The numbers are stark. Cuban tourism has fallen off a cliff. Arrivals down 40% year-on-year. The US embargo, tightened under Trump and sustained by Biden, is finally biting hard. But the real story is not just about empty hotels in Varadero. It is about who fills the vacuum. And that, whisper it in Whitehall, is us.
Senior diplomatic sources tell me that the British government has been quietly watching this collapse with more than academic interest. The Caribbean is a traditional sphere of influence. The UK retains sovereign bases, overseas territories, and a web of trade links. For years, Cuba was a Cold War relic, a strain on relations with Washington. Now, with Havana desperate for friends, London sees an opening.
The mechanics are simple. American tourists are barred. European visitors, especially Britons, are now the prime market. Direct flights from London to Havana have increased. The British embassy in Havana has seen a quiet uptick in commercial attachés. Trade missions, once a footnote, are now being fast-tracked.

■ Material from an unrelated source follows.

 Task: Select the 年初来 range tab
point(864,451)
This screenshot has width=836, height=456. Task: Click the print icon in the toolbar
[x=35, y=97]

But the real prize is geopolitical. Cuba’s collapse weakens the anti-US bloc in the region. Venezuela is already in freefall. Nicaragua is isolated. The UK, as a stable, non-US Western power, becomes the go-to intermediary. Whitehall strategists are already framing this as a 'reset' of Caribbean relations, one that does not antagonise Washington but quietly builds British influence.
Labour has been briefed. Shadow ministers are said to be supportive, seeing no political downside. The big risk is that the US might see this as undercutting the embargo. But the calculation is that Washington has bigger fish to fry. And a stable Caribbean, with British help, is better than a chaotic one.
Of course, it is not all smooth sailing. The Cuban bureaucracy is sclerotic. Corruption remains rife. The infrastructure is crumbling. But for a British government looking for foreign policy wins after Brexit, this is low-hanging fruit.
The bottom line: Cuba’s loss is Britain’s gain. The Caribbean chessboard is shifting. And the UK, for once, is making a move.